### Materials provided
==*==

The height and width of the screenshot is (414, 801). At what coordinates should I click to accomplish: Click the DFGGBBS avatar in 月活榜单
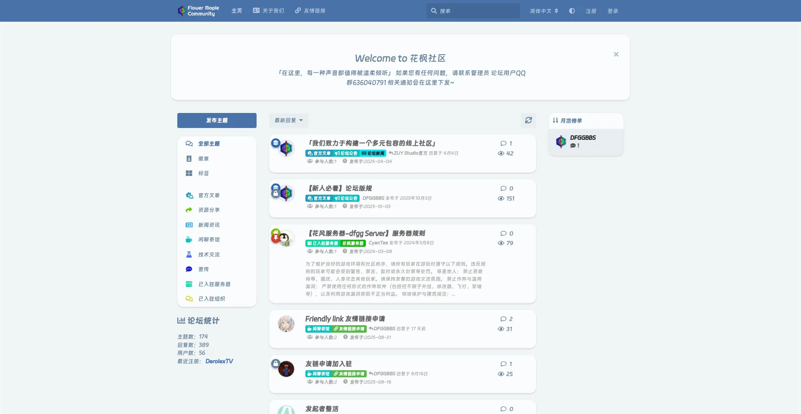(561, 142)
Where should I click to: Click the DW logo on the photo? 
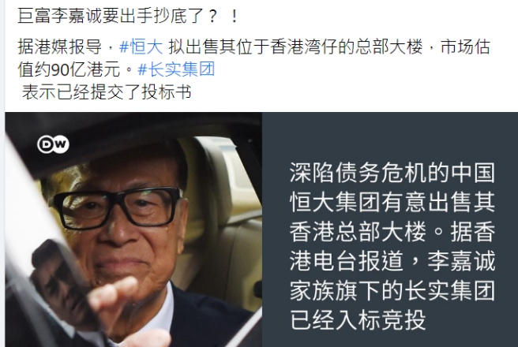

==*==

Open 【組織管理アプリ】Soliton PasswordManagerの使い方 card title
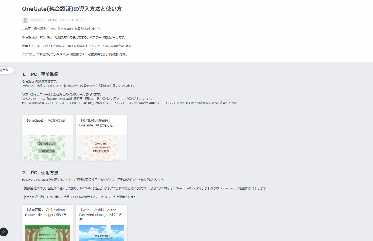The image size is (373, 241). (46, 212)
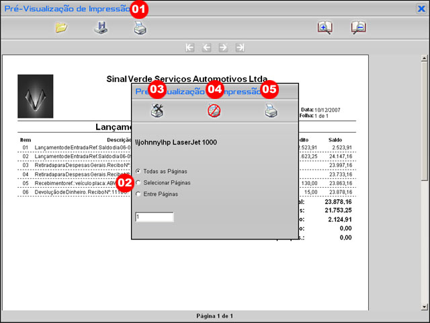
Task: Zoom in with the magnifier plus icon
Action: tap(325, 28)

==*==

### Task goal
Treat the line with "The height and" as the start and the line with "Where should I" as the end, and return exactly that span of the data above, both ends included, without pictures.

### Task result
The height and width of the screenshot is (414, 801). At what coordinates should I click to accomplish: Click the DFGGBBS avatar in 月活榜单
(561, 142)
Where should I click to: Click the DW logo on the photo? 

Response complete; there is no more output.